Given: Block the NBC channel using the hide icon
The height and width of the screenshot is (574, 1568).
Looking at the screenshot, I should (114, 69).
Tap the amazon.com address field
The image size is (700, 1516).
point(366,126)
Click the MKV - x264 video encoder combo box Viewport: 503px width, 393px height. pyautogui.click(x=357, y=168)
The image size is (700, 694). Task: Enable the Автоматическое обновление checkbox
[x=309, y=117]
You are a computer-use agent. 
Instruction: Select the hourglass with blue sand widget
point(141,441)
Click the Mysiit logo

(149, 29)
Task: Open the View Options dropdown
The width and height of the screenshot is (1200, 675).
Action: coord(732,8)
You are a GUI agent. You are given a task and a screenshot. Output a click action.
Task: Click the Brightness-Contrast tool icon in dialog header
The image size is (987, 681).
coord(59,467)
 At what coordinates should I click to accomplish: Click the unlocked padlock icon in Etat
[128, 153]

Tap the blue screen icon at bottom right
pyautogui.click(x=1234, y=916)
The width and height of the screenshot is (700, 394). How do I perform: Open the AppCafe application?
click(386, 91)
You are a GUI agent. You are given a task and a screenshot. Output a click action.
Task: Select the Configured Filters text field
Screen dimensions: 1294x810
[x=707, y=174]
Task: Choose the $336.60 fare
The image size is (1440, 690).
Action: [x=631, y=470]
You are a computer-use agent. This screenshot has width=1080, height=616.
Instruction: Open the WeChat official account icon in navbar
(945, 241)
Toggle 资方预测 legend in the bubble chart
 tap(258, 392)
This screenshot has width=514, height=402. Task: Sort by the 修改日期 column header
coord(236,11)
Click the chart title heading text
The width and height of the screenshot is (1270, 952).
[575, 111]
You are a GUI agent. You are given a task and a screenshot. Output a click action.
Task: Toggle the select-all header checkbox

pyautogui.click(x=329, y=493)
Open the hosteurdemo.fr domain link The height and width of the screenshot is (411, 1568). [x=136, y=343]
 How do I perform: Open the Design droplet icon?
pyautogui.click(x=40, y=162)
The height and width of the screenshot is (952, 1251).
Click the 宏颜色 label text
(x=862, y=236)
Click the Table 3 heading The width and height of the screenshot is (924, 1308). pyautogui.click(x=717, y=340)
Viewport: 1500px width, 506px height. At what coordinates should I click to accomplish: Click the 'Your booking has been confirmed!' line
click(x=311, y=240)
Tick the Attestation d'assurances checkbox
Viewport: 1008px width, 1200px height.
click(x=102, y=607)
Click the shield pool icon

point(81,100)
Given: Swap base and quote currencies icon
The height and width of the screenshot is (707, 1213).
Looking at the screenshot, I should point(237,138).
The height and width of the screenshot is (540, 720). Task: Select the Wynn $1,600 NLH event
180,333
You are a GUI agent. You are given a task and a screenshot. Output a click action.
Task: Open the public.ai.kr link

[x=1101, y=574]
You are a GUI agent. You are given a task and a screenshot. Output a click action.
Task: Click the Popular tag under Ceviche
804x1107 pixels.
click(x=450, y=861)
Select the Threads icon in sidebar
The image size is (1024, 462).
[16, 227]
■ ■ ■ ■ ■
Output every line of the records from the line containing "Task: Choose the $336.60 fare" down to the line containing "tap(258, 392)" as a JSON list of strings, one string per line, skipping blank lines.

FINISHED TASK:
[
  "Task: Choose the $336.60 fare",
  "The image size is (1440, 690).",
  "Action: [x=631, y=470]",
  "You are a computer-use agent. This screenshot has width=1080, height=616.",
  "Instruction: Open the WeChat official account icon in navbar",
  "(945, 241)",
  "Toggle 资方预测 legend in the bubble chart",
  " tap(258, 392)"
]